Could we maybe have a thread about how and if the economic trend is affecting us personally? Maybe for support from fellow CTers? Share coping mechanisms and skills?


----------



## jim berman (Oct 28, 1999)

Daniell,
Sorry to see you go. I thought we had a good thing going with an exchange of insight within the academic-culinary world. I hope you can understand, if not appreciate, why we have the guidelines that we do. Being a ChefTalk moderator is almost a full-time job... keeping topics moving forward... caressing bruised egos.... elminating the mountians of spam... generating interesting material. So, to keep this environment as entertaining, enlightening and informative as possible, some guidelines had to be installed. The proactive approach (ie, no politics, no foul language, etc) ensures that everybody gets a fair shot at participating and learning without feeling like a victim. I do hope you will reconsider, however, please understand there are many, many, other sites that do not have the constraints that we do. But, they also do not have the same spirit that we do, either. I have been here since 1999 and would rather throw away my computer than not call this place home.


----------



## docsmith (Aug 4, 2008)

Most people are completely clueless on politics but are happy to give you their opinion and tell you how wrong you are for having yours.
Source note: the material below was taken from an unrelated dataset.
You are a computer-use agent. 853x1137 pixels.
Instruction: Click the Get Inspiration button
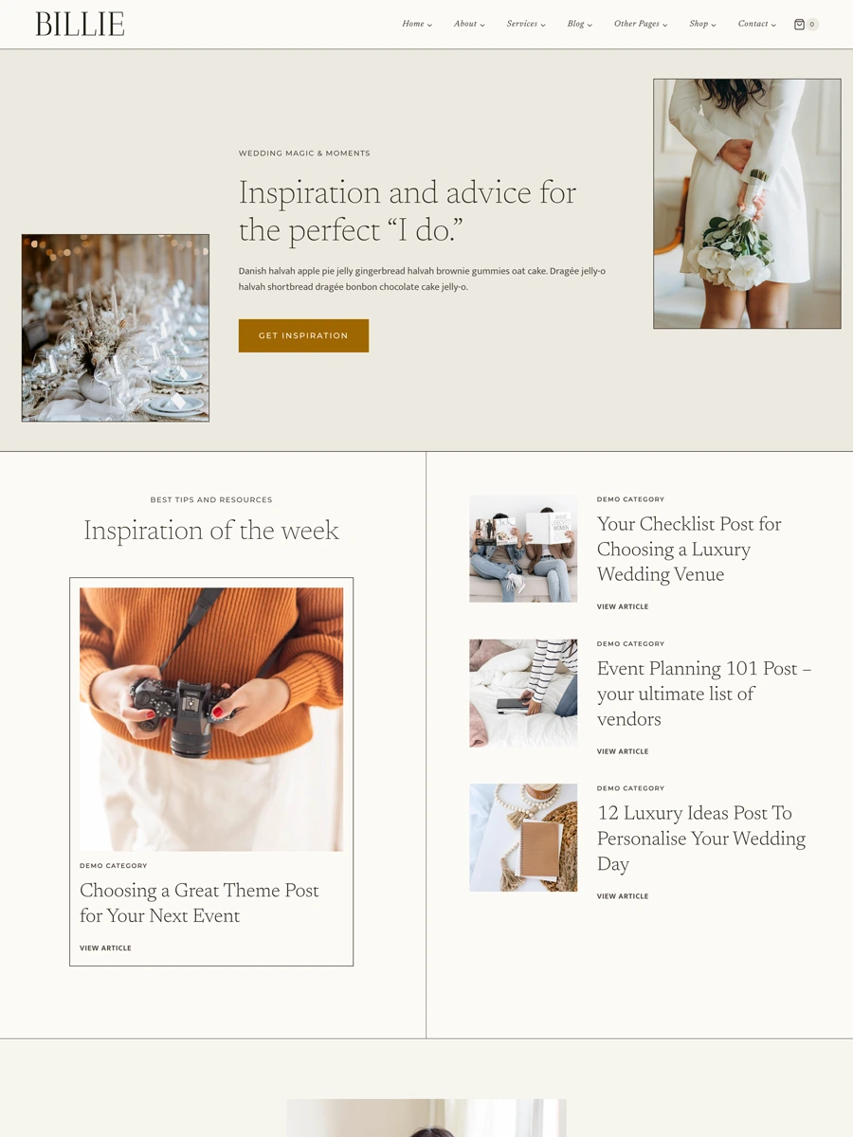(303, 335)

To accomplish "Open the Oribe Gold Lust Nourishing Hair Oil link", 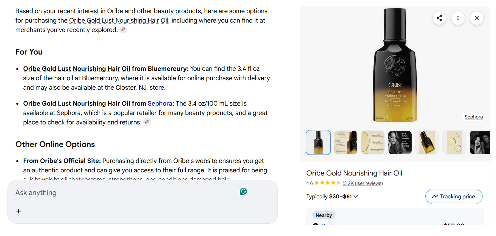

Such threads will ALWAYS ALWAYS ALWAYS become flame fests and as such I have absolutely no problem with boards who ban such discussions. If you want to have such talks there are plenty of political boards out there.


----------



## pete (Oct 7, 2001)

You can still talk economics without getting political. Talk about how the economy is affecting the food service industry and ways restauranteurs can try and beat a downturn in the economy. At this point there is no sense in laying blame and nothing is gained by it, but there can be very important, relevant discussions about how to handle it.


----------



## free rider (May 23, 2006)

Hey! I see religion in Pete's signature!

I also like that there is no politics, no religion, etc., but have noticed that, on occasion, some slips by. I suppose it is all a question of balance and the moderators are experienced enough to know when to close a thread.


----------



## wheresthegrub (Oct 28, 2008)

*"Closing a Thread, Losing a Member"
*
I thought someone cut off a finger or something (ducking) sorry, couldn't resist.:roll:

This site is the bomb! The mix of Pros and the likes of me.

I also enjoyed Mr. D. C.'s posts; he will be missed.
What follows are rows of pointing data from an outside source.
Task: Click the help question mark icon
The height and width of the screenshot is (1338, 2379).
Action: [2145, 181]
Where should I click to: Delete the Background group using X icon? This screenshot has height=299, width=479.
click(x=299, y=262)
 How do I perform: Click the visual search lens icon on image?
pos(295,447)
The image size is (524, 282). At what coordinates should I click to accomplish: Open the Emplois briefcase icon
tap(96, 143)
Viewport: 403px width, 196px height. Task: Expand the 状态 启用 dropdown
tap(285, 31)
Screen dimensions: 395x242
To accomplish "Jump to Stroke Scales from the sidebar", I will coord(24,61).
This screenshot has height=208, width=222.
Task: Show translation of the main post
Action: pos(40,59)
My posts have been edited (not by me) and I took a step back and thought why? but then, if I had a website that was mine, and I put in the effort and time to make it work, I do believe it would be my right to have things on it that are appropriate *by my standards*. Especially if the rules were posted right up front.


----------



## oregonyeti (Jun 16, 2007)

If we could discuss just everything and not have anyone offended . . . we'd be doing better than most siblings. Here, it's not just three or four friends participating. I can see the need for guidelines, for sure.

This site is tops, thanks to those who put in so much effort to create and manage it, and those who contribute with their posts . . . why not stick around :look:


----------



## koukouvagia (Apr 3, 2008)

Somehow this site managed to remain unpolitical even during one of the most heated elections in recent history. I'm sure the election/voting threads were monitored closely at that time and we all behaved ourselves. Once the political candidates start to be criticized and defended the chances of forum war are undeniable. Had Nicko not closed the thread chances are DC or someone else would have left the forums in anger anyway.
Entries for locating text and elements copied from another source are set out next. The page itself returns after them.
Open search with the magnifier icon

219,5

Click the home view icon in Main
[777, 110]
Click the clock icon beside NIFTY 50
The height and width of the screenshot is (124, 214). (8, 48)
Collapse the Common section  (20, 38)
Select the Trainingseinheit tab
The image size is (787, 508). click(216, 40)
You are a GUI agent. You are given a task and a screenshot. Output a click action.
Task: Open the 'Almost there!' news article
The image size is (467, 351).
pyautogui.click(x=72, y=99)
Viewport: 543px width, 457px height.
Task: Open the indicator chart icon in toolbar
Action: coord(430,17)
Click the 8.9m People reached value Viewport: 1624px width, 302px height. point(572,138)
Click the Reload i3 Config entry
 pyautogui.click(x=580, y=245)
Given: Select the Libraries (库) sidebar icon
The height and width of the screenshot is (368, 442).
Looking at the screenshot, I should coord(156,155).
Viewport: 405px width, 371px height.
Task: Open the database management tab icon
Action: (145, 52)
There are certain subjects that are too touchy for discussion on this type of forum. I love hearing about everyone's life and circumstances but please please please do not tell me which policies you support. I know for sure that they will oppose mine and frankly all I care to know is "what's for dinner."


----------



## maryb (Mar 21, 2008)

I have been on many forums over the years and politics and religion start nasty flame wars so I avoid them. There are forums that allow such topics and if you **** the irritation of petty bickering go there :lol: closing the thread was a good thing when it went from economics to politics.


----------



## free rider (May 23, 2006)

I can say the same about religion. Please, please, please don't tell me which religion you think is right...


----------



## just jim (Oct 18, 2007)

I religiously avoid talking politics.
It never ends well.
It's rarely a discussion anyhow, more often than not it becomes at best a debate, at worst an argument.

My initial kneejerk reaction to this thread was "how dare they!".
But after reading on I realize the mods made the best decision, one that is in the best interest of the many rather than the few, or the one.


----------